In this context, limited access to comprehensive operational and contextual information on turbine operation has hampered the ability of wind farm owners to improve performance, plan maintenance and generate the most revenue from their assets. 

To meet this challenge LR has continued to evolve our services to wind farm operators through the application of data analytics and machine learning. Utilising high frequency data from an operating windfarm, new software tools and specialist domain knowledge we have developed new capabilities and functionality that:

  • Significantly speeds up the data cleansing process;
  • Automates the monitoring and diagnostics of turbine operation and performance issues;
  • Displays key relationships and combinations of data, bringing performance optimisation to life.

This means wind farm operators have real-time information at their fingertips to optimise decision making and improve performance, benefitting from increased revenue from the electricity generated and reduced operational costs due, for example, to on-site interventions.

DDI wind speed graph

Quickly identify risks and issues

Risk matrices for each potential type of turbine failure are viewable for an aggregated windfarm portfolio down to a single turbine for the frequency converter, pitch system, yaw system and gearbox. These are numbered, colour coded and ranked in terms of likelihood of occurrence and potential consequence based on past, current or future status of each component.  This means clients can quickly pinpoint issues or areas for improvement and take action to mitigate, maximising monetisation of the asset and avoiding loss of power or disconnection from the grid.

Better measure performance against minimum availability objectives

 Our solution uses automated methods for data cleaning and categorising power curve data, meaning it’s much simpler for operators to access the insight they need directly.

Production periods can be easily distinguished from periods where the turbines are unavailable. This highlights where to focus in diagnosing the causes of poor availability - which may be due to failures or delays in the execution of maintenance tasks.

 Quickly identify under-production

By applying advanced statistical models, suboptimal performance issues such as pitch errors and yaw misalignments can be diagnosed and the effect on power production can be quantified. Also by benchmarking the best performing turbine and plotting the signal of one turbine against another, the behaviour of two turbines can be compared to quickly indicate which has been under-producing.  Through automation, we have also improved the reliability and repeatability of this process so that patterns and common causes of inconsistent or degraded performance can be identified more easily.

Minimise gearbox degradation

Using 10 minute summary data from SCADA systems to capture gearbox behaviours is not enough to identify certain characteristics; for example, attempting to use lubricant temperature to monitor the health of a gearbox which includes an active cooling system.  Typically, the frequency of the heating and cooling cycle is too high.  Through analysis of 5 second data, we have been able to automatically isolate the heating phase and extract an index of the heat generated by the gearbox – thereby analysing not only the temperature of the oil, but also the rate of heating of the oil.  Tracking this index over time reveals important information about the health of the gearbox and degradation over time.  The same approach is also applicable to other systems which are actively cooled, such as hydraulic systems and power electronics.

 By identifying a heating/time gradient we can identify inconsistencies, enabling improved maintenance strategies.

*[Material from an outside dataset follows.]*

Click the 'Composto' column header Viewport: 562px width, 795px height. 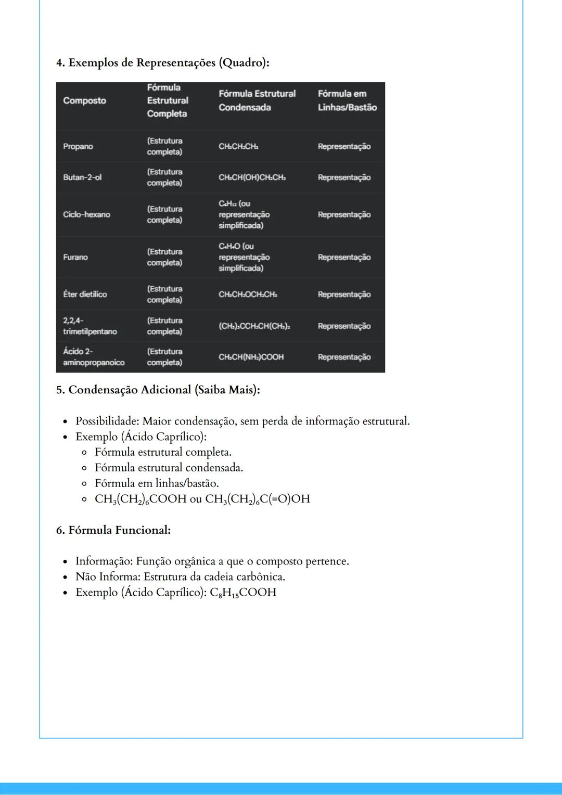pos(84,100)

If these become more frequent over time, it is likely that there has been permanent deterioration of the gearbox mechanical components such as gear teeth, bearing rollers or bearing races.

Rapidly detect pitch system anomalies

Our advanced methods of machine learning enable identification and visualisation of unhealthy turbine behaviour. For instance, a ‘fingerprint’ of healthy operation of the pitch system is used to rapidly detect any deviations, either visually or automatically, for further investigation. The example below illustrates one of the modern machine learning approaches we employ to classify the behaviour of the pitch system.  The numerical contours shown, calculated automatically, indicate points in time at which the system was operating outside normal bounds.  Further investigation would identify the causes and suggestions could be made about mitigation of the negative consequences. 

Predict future operation through Machine learning

By deriving a relationship between various SCADA signals and the electrical power we are able to create a data driven digital twin, or statistical model, of an asset’s performance.  Estimates of performance, via simulations of behaviour, running simultaneously with the physical turbine are compared with measured values.  This means any deviation from expected behaviour is easily flagged, passed to diagnostic or prognostic software and also highlighted to technicians and managers in the wind farm operations centre.

Outcomes:

  • A user-friendly platform that integrates all key performance parameters and diagnosis;
  • An automated supporting infrastructure utilising machine learning and advanced statistical models;
  • A potential 5-10% revenue gain by mitigating performance issues and reducing maintenance costs.